# [Task goal]
All of the data needs to be repeated exactly.
═══ Provided material
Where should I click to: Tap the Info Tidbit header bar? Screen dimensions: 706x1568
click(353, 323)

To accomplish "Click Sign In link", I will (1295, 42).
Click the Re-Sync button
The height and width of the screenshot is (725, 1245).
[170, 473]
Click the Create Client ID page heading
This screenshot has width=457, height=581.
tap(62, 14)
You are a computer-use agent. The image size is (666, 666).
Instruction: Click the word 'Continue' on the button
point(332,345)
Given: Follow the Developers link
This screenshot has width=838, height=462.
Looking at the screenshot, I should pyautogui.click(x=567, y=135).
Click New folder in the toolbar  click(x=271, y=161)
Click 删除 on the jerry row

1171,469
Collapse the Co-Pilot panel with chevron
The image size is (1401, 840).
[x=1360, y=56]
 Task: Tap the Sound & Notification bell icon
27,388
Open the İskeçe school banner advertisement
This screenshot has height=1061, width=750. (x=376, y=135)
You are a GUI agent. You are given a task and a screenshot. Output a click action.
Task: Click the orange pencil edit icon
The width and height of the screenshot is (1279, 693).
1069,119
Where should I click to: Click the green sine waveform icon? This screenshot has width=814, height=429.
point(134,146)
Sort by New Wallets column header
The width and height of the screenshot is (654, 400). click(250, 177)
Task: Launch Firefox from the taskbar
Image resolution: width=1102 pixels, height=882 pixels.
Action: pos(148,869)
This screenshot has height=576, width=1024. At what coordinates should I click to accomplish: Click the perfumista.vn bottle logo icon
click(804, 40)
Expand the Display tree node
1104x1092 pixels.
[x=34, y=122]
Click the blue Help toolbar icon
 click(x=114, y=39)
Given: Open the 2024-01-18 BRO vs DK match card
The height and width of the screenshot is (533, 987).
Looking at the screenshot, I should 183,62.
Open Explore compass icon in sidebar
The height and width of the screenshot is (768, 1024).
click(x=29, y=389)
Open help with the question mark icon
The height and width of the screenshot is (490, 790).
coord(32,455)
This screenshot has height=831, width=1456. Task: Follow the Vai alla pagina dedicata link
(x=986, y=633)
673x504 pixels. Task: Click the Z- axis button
══════
# [Solved exercise]
Where should I click to: Tap the Info Tidbit header bar? Screen dimensions: 706x1568
click(353, 323)

To accomplish "Click Sign In link", I will (1295, 42).
Click the Re-Sync button
The height and width of the screenshot is (725, 1245).
[170, 473]
Click the Create Client ID page heading
This screenshot has width=457, height=581.
tap(62, 14)
You are a computer-use agent. The image size is (666, 666).
Instruction: Click the word 'Continue' on the button
point(332,345)
Given: Follow the Developers link
This screenshot has width=838, height=462.
Looking at the screenshot, I should pyautogui.click(x=567, y=135).
Click New folder in the toolbar  click(x=271, y=161)
Click 删除 on the jerry row

1171,469
Collapse the Co-Pilot panel with chevron
The image size is (1401, 840).
[x=1360, y=56]
 Task: Tap the Sound & Notification bell icon
27,388
Open the İskeçe school banner advertisement
This screenshot has height=1061, width=750. (x=376, y=135)
You are a GUI agent. You are given a task and a screenshot. Output a click action.
Task: Click the orange pencil edit icon
The width and height of the screenshot is (1279, 693).
1069,119
Where should I click to: Click the green sine waveform icon? This screenshot has width=814, height=429.
point(134,146)
Sort by New Wallets column header
The width and height of the screenshot is (654, 400). click(250, 177)
Task: Launch Firefox from the taskbar
Image resolution: width=1102 pixels, height=882 pixels.
Action: pos(148,869)
This screenshot has height=576, width=1024. At what coordinates should I click to accomplish: Click the perfumista.vn bottle logo icon
click(804, 40)
Expand the Display tree node
1104x1092 pixels.
[x=34, y=122]
Click the blue Help toolbar icon
 click(x=114, y=39)
Given: Open the 2024-01-18 BRO vs DK match card
The height and width of the screenshot is (533, 987).
Looking at the screenshot, I should 183,62.
Open Explore compass icon in sidebar
The height and width of the screenshot is (768, 1024).
click(x=29, y=389)
Open help with the question mark icon
The height and width of the screenshot is (490, 790).
coord(32,455)
This screenshot has height=831, width=1456. Task: Follow the Vai alla pagina dedicata link
(x=986, y=633)
673x504 pixels. Task: Click the Z- axis button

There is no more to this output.